Weekend Relógios: Coração verdadeiro

Relógios: Coração verdadeiro

O Rado True Open Heart é um reflexo da lógica de elegância e despojamento que é muito típica da marca suíça desde a sua criação há mais de 100 anos.
Relógios: Coração  verdadeiro
Fernando Sobral 15 de setembro de 2018 às 12:00
Os relógios também são momentos de emoção, reflexos do coração. A elegância e o despojamento deste Rado True Open Heart Automatic reflecte esse sentimento. Esta novidade simboliza o espírito da marca, com um movimento automático, caixa de construção monobloco em cerâmica de alta tecnologia e uma bracelete numa gama de cores chamativas. Algo que simboliza a colecção True. Reinventada, redesenhada e relançada em 2015, esta colecção é uma das mais populares da Rado. Este novo True Open Heart Automatic pega nos elementos chave da Rado - cerâmica de alta tecnologia e vidro de safira leves e resistentes a riscos - e utiliza-os para dar mais força aos elementos essenciais do movimento interior.

Com formas geométricas recortadas no mostrador a enquadrar a engrenagem, a espiral e as peças que sustentam o movimento, é fácil perceber a técnica que move este relógio. Surge com 80 horas de reserva de marcha. Criado em plasma com um tratamento pioneiro, em preto brilhante e polido, o True Open Heart Automatic traz o conforto da cerâmica de alta tecnologia pela qual a Rado é conhecida.
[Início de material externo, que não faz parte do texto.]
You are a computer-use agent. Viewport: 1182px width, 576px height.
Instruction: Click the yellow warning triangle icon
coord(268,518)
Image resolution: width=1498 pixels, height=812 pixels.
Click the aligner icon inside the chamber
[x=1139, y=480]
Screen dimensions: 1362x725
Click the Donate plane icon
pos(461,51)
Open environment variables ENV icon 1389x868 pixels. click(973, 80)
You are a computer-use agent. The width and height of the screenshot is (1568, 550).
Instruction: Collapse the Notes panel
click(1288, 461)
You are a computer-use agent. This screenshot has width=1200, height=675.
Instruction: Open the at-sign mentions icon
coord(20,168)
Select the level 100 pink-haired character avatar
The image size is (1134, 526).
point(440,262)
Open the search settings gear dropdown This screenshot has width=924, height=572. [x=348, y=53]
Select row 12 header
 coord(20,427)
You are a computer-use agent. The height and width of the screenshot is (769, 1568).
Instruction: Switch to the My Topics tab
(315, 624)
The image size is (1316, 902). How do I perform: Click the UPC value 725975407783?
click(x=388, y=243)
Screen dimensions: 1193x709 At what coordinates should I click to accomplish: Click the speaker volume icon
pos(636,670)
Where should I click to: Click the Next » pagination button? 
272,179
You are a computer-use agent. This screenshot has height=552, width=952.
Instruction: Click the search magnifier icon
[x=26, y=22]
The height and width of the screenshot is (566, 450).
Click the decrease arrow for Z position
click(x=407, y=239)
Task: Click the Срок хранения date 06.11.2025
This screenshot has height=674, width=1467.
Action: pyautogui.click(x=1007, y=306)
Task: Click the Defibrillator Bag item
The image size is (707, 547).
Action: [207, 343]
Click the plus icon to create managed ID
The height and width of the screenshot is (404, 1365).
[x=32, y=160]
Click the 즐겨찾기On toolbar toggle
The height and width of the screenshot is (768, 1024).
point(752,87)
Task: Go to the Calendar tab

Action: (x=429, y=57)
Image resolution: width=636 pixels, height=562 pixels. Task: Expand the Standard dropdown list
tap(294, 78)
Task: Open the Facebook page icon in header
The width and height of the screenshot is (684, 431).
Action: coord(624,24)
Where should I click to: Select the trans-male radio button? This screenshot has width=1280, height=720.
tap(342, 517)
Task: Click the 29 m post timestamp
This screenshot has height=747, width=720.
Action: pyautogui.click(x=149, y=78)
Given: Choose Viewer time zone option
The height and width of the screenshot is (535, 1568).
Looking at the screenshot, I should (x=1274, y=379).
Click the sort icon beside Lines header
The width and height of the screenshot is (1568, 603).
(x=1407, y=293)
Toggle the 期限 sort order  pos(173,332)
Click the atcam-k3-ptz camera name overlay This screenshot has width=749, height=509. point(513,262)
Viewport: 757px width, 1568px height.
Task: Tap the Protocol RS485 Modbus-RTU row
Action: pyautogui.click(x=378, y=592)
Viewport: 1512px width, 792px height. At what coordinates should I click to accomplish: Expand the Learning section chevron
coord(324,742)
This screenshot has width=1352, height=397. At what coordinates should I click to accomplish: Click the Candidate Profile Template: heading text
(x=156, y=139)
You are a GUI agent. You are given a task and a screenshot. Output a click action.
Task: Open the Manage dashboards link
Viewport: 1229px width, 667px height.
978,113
A True entrou na oferta de colecções da Rado em 2007 e tornou-se rapidamente uma das gamas de relógios mais populares da marca. Com os seus elementos de cerâmica de alta tecnologia e o tradicional vidro de safira, é resistente aos riscos e confortável no pulso. Em 2016, o primeiro True Rado Open Heart da nova colecção conquistou o Red Dot Design Award. A Rado, recorde-se, é uma marca suíça criada em 1917 e que tem sede em Lengnau. Hoje faz parte do grupo Swatch. Este novo Rado surge com um movimento ETA C07.631, automático, 25 diamantes, 3 ponteiros, até 80 horas de reserva de marcha e a sua caixa em cerâmica de alta tecnologia preta, polida, construção monobloco, verso da caixa em titânio revestido com PVP preto polido, com vidro de safira, coroa de cerâmica de alta tecnologia preta, polida, vidro de safira curvado e é resistente à água até 5 bar (50m). A largura deste novo modelo é de 40 mm e o comprimento de 47.3 mm.


Viagem à China

Para comemorar o bicentenário da chegada de Edouard Bovet à China, a marca decidiu desenvolver uma peça dedicada ao mundo das viagens. É isso mesmo que representa este Edouard Bovet Tourbillon, com uma zona temporal e com mapas hemisféricos da Terra. Esta peça de arte tem uma reserva de marcha de 10 dias. O calibre manufacturado foi colocado numa conhecida caixa Amadéo. O sistema Amadéo transforma a peça num relógio de pulso reversível, num relógio de mesa ou mesmo num relógio de pulso. Para dar mais realce a este bicentenário, Pascal Raffy e os artesãos da marca desenvolveram esta peça em que se celebra essa aventura fascinante. Depois de ter trocado a sua terra natal de Fleurier por Londres (no início do século XIX um centro fundamental da indústria relojoeira), Edouard, apenas com 21 anos, deixa a capital britânica em busca do mercado chinês. O destino é Cantão, onde descobre o potencial comercial da relojoaria. Busca as expectativas da clientela chinesa, conforme ficou patente nas cartas que enviou para os seus artesãos, para refinarem as colecções enviadas. A marca Bovet passou a ser central nestes negócios. Edouard regressou a Fleurier em 1830 e instalou-se numa casa chamada "palácio chinês". Em 1840, devido aos lucros colossais do mercado chinês, decidiram aumentar o capital social da empresa para um milhão de francos suíços, um valor assinalável na época. Sendo um republicano e, depois de ter feito parte da insurreição de 1831, teve de fugir para Besançon, onde viveu exilado durante 17 anos. Só voltaria a Fleurier em 1848, um ano antes da sua morte.